For more information, see Exporting Data
HCatalog Connector Uses HiveServer2
Previously the HCatalog Connector read Hive metadata using the WebHCat web service, which has poor performance. The HCatalog Connector now supports HiveServer2, which has a faster JDBC interface, and uses it by default. (You can still use WebHCat if you prefer it.)
When using CREATE HCATALOG SCHEMA to create a schema in Vertica to mirror a Hive schema, you can now specify an additional parameter, HIVESERVER2_HOSTNAME. This statement has an additional (optional) parameter, WEBHDFS_ADDRESS. The WEBHDFS_PORT parameter has been removed.
For more information, see Using the HCatalog Connector.

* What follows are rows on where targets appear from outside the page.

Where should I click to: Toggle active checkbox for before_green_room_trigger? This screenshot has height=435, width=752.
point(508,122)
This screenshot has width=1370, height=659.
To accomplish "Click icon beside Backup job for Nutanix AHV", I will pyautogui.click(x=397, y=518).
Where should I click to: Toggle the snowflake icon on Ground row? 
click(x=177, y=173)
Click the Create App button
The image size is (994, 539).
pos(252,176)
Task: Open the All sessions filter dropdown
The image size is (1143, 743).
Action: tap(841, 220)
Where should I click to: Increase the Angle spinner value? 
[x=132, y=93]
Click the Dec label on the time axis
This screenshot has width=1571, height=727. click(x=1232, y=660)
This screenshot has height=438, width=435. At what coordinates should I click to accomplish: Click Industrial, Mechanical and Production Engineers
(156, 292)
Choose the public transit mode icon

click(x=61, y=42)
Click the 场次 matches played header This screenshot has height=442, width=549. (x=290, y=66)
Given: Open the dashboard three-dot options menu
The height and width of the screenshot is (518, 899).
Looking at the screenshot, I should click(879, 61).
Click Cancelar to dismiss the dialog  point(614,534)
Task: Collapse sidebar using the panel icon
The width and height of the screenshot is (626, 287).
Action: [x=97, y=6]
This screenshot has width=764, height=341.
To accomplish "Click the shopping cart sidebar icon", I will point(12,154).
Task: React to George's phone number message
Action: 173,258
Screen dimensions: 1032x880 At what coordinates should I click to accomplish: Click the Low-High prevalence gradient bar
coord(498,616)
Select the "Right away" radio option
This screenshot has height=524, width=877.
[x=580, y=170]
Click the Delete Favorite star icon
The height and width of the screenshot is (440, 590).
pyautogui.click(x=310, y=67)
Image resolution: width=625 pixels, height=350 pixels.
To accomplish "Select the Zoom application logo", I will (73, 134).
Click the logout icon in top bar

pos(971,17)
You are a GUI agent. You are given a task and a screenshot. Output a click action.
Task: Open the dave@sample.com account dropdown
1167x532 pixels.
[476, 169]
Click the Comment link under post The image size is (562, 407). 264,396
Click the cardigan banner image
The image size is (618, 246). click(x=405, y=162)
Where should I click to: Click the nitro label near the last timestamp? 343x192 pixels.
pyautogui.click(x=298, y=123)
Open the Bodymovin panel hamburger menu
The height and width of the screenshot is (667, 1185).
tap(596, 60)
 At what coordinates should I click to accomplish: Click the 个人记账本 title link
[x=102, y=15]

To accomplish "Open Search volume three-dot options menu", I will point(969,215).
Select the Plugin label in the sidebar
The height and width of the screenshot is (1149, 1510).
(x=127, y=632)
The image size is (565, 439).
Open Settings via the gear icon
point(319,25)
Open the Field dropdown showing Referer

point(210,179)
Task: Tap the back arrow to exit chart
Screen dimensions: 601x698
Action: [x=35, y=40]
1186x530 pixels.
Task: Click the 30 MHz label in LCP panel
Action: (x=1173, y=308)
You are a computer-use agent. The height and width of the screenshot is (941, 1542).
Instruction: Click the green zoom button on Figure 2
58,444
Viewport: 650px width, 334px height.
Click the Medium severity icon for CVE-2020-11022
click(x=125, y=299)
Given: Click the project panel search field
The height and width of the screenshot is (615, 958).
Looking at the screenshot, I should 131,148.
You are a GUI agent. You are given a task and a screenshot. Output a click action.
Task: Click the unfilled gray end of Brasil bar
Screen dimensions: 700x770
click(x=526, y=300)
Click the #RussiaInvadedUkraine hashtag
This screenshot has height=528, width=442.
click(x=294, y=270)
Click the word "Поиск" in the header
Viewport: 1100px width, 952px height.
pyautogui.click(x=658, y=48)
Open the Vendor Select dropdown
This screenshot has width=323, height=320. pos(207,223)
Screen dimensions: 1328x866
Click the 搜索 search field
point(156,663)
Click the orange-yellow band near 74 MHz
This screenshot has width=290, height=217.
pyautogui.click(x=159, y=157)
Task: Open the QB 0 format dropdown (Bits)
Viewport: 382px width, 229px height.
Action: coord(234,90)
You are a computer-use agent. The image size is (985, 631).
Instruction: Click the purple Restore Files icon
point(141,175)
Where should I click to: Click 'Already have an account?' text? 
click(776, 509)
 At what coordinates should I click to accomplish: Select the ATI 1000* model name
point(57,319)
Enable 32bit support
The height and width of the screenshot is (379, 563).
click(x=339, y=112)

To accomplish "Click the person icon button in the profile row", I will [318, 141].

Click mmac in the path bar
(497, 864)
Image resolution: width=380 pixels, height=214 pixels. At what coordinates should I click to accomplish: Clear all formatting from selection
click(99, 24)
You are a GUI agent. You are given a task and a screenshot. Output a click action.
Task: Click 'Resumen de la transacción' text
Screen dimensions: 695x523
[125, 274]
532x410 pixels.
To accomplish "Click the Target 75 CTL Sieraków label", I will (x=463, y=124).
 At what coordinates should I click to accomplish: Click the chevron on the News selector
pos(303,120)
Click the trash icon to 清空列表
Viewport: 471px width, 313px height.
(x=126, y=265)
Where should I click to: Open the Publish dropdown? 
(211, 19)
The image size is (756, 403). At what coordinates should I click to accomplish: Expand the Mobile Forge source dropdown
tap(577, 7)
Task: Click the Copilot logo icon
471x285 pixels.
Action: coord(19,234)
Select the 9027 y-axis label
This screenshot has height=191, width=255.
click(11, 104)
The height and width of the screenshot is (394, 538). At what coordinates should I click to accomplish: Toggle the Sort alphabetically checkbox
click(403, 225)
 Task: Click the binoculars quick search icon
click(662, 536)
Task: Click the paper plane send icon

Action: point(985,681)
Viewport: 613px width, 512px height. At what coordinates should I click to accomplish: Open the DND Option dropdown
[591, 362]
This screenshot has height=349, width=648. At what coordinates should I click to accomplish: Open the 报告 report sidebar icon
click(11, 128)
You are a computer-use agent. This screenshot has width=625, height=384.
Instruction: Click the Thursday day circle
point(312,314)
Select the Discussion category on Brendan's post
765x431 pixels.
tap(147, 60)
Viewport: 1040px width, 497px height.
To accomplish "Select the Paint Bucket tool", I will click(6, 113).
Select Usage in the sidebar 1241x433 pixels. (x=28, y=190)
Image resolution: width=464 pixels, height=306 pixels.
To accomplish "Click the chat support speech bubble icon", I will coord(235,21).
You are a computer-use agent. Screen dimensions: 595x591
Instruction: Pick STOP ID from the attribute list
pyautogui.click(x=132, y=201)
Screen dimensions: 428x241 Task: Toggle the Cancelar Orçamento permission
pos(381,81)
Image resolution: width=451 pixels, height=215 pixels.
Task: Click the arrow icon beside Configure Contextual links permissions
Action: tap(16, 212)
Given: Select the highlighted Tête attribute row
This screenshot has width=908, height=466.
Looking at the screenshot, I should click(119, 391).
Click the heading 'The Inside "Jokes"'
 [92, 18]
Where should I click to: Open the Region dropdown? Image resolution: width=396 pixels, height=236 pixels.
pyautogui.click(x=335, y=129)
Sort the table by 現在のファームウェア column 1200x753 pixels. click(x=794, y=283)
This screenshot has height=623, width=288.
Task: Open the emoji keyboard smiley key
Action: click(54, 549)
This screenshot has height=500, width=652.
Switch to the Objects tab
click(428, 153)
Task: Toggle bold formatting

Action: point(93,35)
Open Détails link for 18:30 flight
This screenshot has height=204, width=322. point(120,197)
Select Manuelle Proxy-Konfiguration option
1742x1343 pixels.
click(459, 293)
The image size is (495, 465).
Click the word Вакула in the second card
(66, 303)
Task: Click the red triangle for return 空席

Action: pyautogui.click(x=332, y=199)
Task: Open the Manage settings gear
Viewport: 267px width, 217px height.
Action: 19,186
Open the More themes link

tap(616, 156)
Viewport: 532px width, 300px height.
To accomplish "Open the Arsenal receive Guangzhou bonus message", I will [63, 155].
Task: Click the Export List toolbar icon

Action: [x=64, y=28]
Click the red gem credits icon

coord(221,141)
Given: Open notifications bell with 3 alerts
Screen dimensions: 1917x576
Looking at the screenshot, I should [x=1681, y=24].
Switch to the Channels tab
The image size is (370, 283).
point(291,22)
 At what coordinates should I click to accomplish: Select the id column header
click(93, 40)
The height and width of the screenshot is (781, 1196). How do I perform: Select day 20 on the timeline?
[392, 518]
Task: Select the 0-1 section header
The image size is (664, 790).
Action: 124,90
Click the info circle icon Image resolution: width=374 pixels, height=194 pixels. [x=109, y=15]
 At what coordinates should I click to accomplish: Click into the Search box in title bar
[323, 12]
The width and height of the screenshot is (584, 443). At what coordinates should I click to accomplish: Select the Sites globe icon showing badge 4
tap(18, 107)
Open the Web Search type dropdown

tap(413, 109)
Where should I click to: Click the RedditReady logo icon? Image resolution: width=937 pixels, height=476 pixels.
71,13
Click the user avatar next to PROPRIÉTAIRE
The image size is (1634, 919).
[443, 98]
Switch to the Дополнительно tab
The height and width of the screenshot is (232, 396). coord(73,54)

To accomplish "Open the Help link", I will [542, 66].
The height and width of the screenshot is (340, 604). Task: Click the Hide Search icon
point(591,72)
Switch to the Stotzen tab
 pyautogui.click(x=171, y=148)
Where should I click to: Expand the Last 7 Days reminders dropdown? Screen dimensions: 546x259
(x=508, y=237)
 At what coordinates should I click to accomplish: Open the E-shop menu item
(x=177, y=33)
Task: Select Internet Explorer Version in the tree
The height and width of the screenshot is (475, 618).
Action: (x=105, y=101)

Cloudera Manager Integration
The Cloudera distribution of Hadoop includes Cloudera Manager, a web-based tool for managing a Hadoop cluster. Cloudera Manager can manage any service for which a service description is available. This release includes a service description for Vertica. After installing this service description, you can manage your Vertica cluster from the Cloudera Manager console. You can start, stop, and add nodes and manage memory pools.
For more information, see Integrating With Cloudera Manager.
hdfs Scheme Fully Supports High Availability Name Node
Previous versions of Vertica added support for using the hdfs
URL scheme in HDFS clusters with High Availability Name Node (HA NN). Reads and writes using the hdfs
scheme can sometimes fall back to using webhdfs
, which does not support HA NN. Vertica now supports HA NN when falling back to webhdfs
from hdfs
. For more information, see the description of the LibHDFS++ FAILOVER RETRY
event in Check Query Events in Analyzing Data.